» **Task to carry out**: Could you retype exactly the line containing "Viewport: 690px width, 376px height." and every line after it in the data below, leaving out the pictures?

» **Data to use**:
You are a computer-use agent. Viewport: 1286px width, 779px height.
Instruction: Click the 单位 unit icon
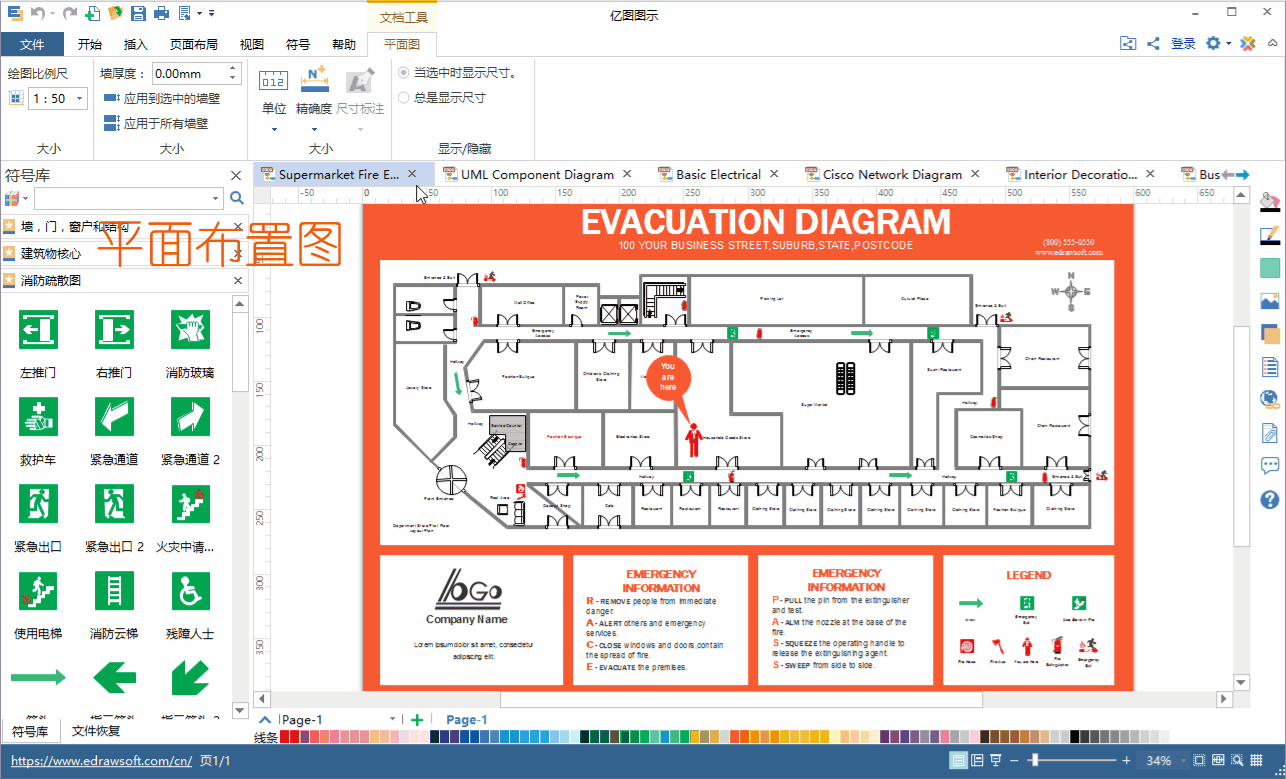click(274, 81)

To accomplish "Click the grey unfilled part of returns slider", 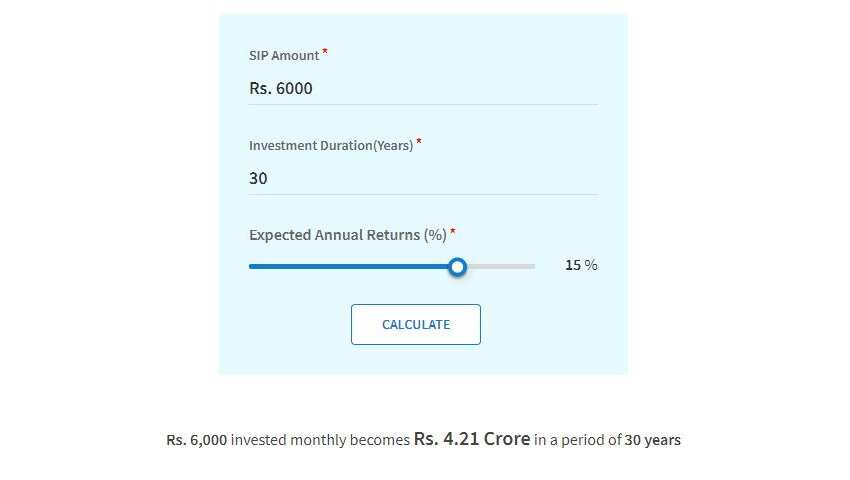I will [x=501, y=266].
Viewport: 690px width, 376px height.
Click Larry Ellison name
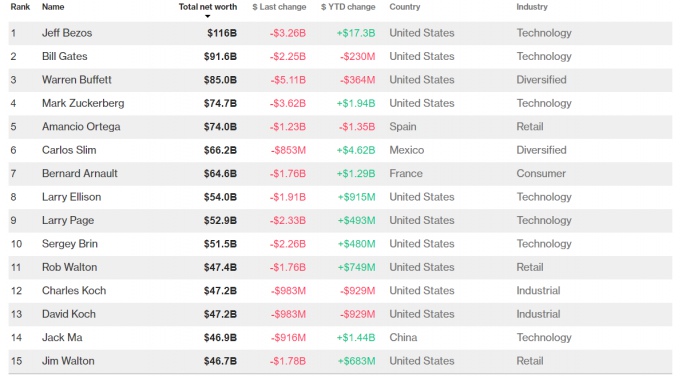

» **Answer for the task**:
Viewport: 690px width, 376px height.
Click Larry Ellison name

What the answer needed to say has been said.